The government’s spokesperson, Zaw Htay was not immediately available to comment on these accusations.
A foreign aid worker, evacuated from Maungdaw township in Rakhine State three days ago, witnessed violence similar to what Ahmed experienced. He asked to remain anonymous for fear of retaliation amid growing nationalist fervour.
“I saw lots of burning houses and I heard from multiple sources on the ground that Rakhine villagers were participating in the burning and that the BGP and military were offering them security,” he said.
Yesterday, U Wirathu – a firebrand monk from the Buddhist nationalist organisation Ma Ba Tha – gave a fervent speech at a rally in the capital Yangon, demanding all international NGOs be expelled from Rakhine State so that military rule and Buddhist sovereignty could be established. An adoring crowd waved placards that called for a crackdown on so-called “terrorist” and “foreign incursions”.
Pandering to this rhetoric, Myanmar’s de facto leader, State Counselor Aung San Suu Kyi, released a statement accusing the international aid community of participating with “extremist terrorists”. In another statement, she warned both foreign and local journalists that “writing in medias in support of extremist terrorists and ARSA are banned“.
The ARSA has rejected the “terrorist” label championed by the government. In a statement released via an unverified Twitter account purporting to represent ARSA, Commander Ataullah said that they “exist legitimately under international law to defend, salvage and protect Rohingya community in Arakan with its best capacities in line with the principles of self-defence”.

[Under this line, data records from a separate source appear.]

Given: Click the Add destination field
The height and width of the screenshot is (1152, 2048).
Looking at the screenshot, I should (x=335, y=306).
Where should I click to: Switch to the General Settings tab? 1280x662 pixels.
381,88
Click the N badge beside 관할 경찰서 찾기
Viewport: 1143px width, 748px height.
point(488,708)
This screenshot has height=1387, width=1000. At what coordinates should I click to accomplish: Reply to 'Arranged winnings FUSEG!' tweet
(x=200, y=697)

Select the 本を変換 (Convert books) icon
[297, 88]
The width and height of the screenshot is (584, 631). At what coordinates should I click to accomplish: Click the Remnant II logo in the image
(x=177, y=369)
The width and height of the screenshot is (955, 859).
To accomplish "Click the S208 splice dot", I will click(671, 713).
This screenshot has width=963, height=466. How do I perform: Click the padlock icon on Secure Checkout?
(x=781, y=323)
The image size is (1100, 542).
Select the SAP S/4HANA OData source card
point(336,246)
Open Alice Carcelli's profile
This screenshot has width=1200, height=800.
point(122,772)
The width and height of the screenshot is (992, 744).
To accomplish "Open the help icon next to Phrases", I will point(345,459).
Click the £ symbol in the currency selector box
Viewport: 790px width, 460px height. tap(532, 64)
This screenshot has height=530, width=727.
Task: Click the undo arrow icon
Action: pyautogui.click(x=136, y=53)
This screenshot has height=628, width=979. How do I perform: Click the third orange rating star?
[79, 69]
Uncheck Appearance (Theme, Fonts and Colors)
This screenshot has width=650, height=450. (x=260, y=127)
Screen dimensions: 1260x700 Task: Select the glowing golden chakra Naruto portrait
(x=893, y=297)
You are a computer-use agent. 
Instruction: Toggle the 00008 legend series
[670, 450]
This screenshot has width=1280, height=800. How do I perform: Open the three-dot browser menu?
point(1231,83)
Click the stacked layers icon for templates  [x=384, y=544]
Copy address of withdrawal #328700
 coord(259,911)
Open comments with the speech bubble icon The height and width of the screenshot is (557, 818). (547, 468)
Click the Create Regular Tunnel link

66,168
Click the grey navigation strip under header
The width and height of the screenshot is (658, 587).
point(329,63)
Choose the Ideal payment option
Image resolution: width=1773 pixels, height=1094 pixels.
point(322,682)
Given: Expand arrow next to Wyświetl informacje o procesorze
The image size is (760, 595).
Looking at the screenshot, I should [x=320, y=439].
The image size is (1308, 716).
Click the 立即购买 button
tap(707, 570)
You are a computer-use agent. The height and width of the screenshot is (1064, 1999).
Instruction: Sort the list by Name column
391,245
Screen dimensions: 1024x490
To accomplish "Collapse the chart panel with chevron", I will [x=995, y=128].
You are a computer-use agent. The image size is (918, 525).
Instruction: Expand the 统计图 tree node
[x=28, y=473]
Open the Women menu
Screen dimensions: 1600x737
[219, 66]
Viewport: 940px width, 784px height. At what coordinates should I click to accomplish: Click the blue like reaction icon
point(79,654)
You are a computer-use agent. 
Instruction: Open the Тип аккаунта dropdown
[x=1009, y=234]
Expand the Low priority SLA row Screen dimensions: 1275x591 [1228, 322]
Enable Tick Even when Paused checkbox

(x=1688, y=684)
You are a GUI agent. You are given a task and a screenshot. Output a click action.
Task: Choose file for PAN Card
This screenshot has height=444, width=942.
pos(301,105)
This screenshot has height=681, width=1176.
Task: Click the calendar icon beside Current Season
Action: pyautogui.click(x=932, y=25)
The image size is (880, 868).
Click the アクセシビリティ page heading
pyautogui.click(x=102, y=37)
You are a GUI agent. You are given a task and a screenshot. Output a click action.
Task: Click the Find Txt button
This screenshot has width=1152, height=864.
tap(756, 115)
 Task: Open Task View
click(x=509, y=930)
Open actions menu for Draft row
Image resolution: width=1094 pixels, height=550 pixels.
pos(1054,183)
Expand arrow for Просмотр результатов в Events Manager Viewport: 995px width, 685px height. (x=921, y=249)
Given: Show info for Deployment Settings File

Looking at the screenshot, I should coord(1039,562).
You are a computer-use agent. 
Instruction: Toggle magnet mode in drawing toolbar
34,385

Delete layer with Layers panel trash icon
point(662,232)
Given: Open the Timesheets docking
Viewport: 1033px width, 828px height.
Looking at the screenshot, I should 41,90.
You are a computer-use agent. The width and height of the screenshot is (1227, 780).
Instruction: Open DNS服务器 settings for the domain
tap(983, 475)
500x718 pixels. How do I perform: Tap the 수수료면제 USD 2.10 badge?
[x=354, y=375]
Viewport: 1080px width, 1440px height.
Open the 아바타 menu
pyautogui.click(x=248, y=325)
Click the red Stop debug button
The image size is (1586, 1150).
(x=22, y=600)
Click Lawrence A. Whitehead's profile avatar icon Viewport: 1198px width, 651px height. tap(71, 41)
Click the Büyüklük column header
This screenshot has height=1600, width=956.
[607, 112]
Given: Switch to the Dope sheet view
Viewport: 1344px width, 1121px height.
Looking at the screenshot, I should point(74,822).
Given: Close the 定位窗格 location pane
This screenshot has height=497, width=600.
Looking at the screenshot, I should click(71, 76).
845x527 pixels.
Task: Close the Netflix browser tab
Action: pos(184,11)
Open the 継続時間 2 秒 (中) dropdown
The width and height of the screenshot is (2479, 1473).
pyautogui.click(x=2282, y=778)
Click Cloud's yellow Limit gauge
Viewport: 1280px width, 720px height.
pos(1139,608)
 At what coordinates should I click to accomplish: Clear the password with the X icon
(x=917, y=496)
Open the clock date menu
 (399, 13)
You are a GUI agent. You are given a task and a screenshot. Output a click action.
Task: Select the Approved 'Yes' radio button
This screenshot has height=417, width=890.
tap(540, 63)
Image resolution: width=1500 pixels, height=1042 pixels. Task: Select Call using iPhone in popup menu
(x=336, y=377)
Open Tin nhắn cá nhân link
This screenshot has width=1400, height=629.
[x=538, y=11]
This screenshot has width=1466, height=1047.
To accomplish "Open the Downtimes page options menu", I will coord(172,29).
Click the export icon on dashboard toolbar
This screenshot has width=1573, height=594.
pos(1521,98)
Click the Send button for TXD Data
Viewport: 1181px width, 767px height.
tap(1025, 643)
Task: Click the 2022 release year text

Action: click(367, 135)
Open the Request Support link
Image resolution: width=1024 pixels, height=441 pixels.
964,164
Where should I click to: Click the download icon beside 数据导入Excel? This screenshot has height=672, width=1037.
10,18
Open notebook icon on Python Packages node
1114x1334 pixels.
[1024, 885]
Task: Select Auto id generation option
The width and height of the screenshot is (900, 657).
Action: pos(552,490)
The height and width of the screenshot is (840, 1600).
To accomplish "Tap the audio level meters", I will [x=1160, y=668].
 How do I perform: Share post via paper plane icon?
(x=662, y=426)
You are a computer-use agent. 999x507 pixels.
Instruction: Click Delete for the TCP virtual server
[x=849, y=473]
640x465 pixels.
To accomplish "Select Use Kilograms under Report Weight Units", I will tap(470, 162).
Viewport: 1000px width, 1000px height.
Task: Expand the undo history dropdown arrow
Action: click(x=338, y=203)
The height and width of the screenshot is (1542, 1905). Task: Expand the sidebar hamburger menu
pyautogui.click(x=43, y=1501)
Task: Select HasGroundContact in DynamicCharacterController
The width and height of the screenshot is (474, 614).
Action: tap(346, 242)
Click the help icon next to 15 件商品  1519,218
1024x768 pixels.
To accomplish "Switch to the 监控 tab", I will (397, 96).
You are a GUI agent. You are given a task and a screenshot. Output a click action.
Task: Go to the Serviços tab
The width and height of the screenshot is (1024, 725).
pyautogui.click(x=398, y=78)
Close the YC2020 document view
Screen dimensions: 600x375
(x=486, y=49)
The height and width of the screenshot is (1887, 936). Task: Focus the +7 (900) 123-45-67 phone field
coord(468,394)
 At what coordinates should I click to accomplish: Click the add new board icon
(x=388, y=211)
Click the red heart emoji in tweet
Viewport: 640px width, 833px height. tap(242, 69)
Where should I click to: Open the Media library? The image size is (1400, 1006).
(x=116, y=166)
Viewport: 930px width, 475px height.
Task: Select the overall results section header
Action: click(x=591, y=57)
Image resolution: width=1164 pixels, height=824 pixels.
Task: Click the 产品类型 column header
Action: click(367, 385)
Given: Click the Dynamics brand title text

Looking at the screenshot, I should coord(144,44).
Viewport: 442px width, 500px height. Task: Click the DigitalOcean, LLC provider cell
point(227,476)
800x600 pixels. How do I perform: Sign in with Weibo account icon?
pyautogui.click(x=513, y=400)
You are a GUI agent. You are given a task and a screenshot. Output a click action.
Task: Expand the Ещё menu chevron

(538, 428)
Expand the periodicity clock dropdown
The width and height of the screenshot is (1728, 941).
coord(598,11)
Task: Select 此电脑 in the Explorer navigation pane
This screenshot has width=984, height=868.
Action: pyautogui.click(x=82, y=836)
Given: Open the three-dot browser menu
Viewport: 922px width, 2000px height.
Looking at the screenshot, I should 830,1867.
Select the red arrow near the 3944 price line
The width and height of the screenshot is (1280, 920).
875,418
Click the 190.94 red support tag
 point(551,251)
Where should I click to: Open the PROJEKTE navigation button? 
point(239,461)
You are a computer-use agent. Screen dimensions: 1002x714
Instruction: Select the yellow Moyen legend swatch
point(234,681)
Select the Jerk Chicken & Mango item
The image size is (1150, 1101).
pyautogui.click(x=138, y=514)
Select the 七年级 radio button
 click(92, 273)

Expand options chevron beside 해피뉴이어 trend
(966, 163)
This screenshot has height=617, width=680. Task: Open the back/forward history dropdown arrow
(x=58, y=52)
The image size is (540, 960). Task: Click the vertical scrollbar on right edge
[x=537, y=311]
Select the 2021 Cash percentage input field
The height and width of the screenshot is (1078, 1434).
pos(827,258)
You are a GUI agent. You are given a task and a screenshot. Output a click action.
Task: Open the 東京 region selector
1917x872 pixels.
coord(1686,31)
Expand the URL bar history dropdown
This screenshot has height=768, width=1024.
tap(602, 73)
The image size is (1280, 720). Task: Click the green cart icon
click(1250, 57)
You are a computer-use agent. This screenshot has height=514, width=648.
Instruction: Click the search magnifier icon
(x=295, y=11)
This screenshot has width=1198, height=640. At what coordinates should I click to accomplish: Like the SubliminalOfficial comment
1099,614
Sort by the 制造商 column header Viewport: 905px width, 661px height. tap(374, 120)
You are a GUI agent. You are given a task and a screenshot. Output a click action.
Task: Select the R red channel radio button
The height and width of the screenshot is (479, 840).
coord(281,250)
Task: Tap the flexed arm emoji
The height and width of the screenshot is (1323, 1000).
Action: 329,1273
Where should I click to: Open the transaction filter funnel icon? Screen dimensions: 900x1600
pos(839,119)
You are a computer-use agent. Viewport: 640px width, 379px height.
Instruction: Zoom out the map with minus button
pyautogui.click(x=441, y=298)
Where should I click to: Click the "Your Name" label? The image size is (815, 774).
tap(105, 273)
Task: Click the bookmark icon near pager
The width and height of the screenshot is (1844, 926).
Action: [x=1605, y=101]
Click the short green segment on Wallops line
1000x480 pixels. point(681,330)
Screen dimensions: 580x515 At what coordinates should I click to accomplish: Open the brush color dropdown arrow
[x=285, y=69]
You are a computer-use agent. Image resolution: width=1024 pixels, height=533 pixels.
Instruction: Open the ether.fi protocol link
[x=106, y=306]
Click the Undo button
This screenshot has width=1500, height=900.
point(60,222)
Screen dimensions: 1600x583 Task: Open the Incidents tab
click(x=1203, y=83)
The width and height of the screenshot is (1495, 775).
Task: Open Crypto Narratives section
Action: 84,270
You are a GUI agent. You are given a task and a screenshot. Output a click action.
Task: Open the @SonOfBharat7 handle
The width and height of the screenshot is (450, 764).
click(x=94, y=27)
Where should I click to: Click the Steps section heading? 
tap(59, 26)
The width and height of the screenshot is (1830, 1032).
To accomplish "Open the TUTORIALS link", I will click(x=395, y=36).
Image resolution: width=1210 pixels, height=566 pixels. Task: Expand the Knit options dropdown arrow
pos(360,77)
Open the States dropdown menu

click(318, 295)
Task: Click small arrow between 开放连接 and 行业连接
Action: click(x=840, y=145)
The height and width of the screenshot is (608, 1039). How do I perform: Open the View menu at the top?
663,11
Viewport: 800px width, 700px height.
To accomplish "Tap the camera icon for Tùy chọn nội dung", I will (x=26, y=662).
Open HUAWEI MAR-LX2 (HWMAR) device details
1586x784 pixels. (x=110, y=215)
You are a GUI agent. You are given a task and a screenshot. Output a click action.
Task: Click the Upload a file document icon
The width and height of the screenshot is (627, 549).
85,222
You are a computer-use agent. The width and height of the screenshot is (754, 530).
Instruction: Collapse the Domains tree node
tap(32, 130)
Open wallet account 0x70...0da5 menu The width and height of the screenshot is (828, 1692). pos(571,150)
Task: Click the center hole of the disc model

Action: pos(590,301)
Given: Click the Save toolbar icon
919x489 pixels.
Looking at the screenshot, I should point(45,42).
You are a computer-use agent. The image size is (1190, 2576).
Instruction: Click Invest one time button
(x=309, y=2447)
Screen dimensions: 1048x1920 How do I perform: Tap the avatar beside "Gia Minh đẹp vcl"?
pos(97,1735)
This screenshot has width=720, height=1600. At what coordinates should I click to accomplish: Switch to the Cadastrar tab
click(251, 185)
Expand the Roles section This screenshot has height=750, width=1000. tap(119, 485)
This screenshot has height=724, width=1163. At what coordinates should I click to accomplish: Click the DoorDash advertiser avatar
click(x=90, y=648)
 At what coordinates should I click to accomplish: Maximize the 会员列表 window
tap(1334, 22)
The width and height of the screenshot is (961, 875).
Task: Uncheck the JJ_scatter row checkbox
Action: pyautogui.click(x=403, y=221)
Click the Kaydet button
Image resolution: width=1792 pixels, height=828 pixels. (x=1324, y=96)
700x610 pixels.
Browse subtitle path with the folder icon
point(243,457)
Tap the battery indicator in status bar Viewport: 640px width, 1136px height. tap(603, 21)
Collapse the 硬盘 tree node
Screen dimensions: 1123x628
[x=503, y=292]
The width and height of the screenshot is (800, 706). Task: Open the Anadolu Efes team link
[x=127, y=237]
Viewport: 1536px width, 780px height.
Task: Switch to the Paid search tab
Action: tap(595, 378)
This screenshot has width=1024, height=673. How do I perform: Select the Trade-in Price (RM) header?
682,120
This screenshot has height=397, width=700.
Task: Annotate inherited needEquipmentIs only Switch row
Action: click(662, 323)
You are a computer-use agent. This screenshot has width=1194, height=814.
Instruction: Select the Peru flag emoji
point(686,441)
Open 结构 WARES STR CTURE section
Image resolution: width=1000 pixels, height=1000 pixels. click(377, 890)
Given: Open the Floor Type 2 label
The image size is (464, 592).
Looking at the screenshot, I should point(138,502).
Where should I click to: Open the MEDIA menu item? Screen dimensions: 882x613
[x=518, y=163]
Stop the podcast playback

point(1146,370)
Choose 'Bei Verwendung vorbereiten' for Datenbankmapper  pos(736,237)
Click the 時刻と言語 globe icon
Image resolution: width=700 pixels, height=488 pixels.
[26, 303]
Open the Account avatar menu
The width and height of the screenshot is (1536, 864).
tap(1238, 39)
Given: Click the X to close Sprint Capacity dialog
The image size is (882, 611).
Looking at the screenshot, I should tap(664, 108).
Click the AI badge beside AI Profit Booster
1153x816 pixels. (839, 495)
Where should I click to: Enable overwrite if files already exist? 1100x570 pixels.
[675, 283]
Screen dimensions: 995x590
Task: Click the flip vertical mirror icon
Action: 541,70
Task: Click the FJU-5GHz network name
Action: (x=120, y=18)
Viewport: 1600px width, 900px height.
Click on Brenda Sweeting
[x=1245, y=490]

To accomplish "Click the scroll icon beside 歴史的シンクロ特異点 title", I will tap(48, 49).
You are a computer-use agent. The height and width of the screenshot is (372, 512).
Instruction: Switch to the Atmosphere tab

But with the government emboldening the country’s hardline nationalists forces, it is likely these calls will fall on deaf ears.
“The State Counselor’s messaging on the situation is inflammatory. Her office is drumming up anti-Rohingya and anti-aid worker sentiment at a time when she should be instilling calm and calling for restraint,” said Matthew Smith, executive director of the human rights organisation Fortify Rights.
“People are calling for blood. The government is shaping public opinion towards the notion that all Rohingya are deceptive and pose an existential threat to the nation. It’s inexcusable,” he said.
But it is with this government approval and unflinching public support that the Myanmar military and Rakhine citizens continue their scorched earth campaign against the besieged Rohingya Muslims.
“At least I have my books,” Ahmed said with resignation, as clouds of black smoke encircled the village of Myoma Kayin Dan. “However desperate my situation, I will always find solace in them.”
He says the villagers can only now wait to see if the military decides to set fire to their location – or let them be.